Ron Arad is one of the most influential designers of our time, known for his daring forms that span the disciplines of furniture, sculpture, and architecture. When the Museum of Modern Art mounted a 2009 retrospective of the Israeli-born designer, they summed up Arad as having been “imitated, idolized, feverishly discussed, and criticized, but never ignored.” Arad’s 1988 Big Easy Volume 2 chair recently became one of the first pieces of contemporary design added to NOMA’s decorative arts collection.
This shape of this exaggerated, cartoonish chair suggests comfort, but its hard edges and steel body appear in contrast to its voluptuous curves. This hollow, large-volume shape is one of the artist’s signature forms. Iterations of this design chart Arad’s evolution from countercultural young designer to design superstar with a mass-production studio.

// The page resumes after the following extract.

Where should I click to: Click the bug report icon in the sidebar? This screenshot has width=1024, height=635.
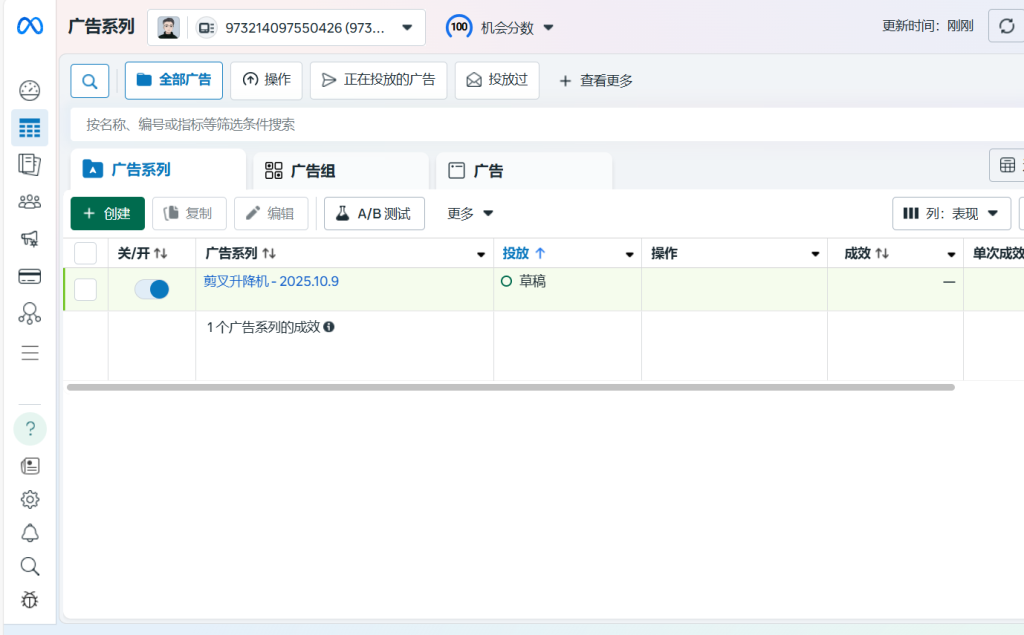(x=30, y=600)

Ron Arad left Tel Aviv for London in the early 1970s. In the early 1980s the young maverick operated One Off, a gallery-studio that specialized in bricolage design with rough edges, exposed welding, salvaged materials, and splashes of paint. Arad’s furniture was the physical embodiment of punk culture—design set to the tune of The Sex Pistols and The Clash.
It was in that context that Arad made the first version of this chair in 1988. This prototype was made of welded rugged steel, but was soon followed by a production of twenty in smoother stainless steel of which NOMA’s chair is #11. Arad said of his work: “The first of the chairs said to you ‘look I am crude, that’s who I am.’ … with experience, the welding got better, the technique got better, and if the first ones were about crudeness, the next ones were about being refined.” Arad named the chair “Big Easy,” self referencing an earlier series of chairs he’d named “New Orleans.”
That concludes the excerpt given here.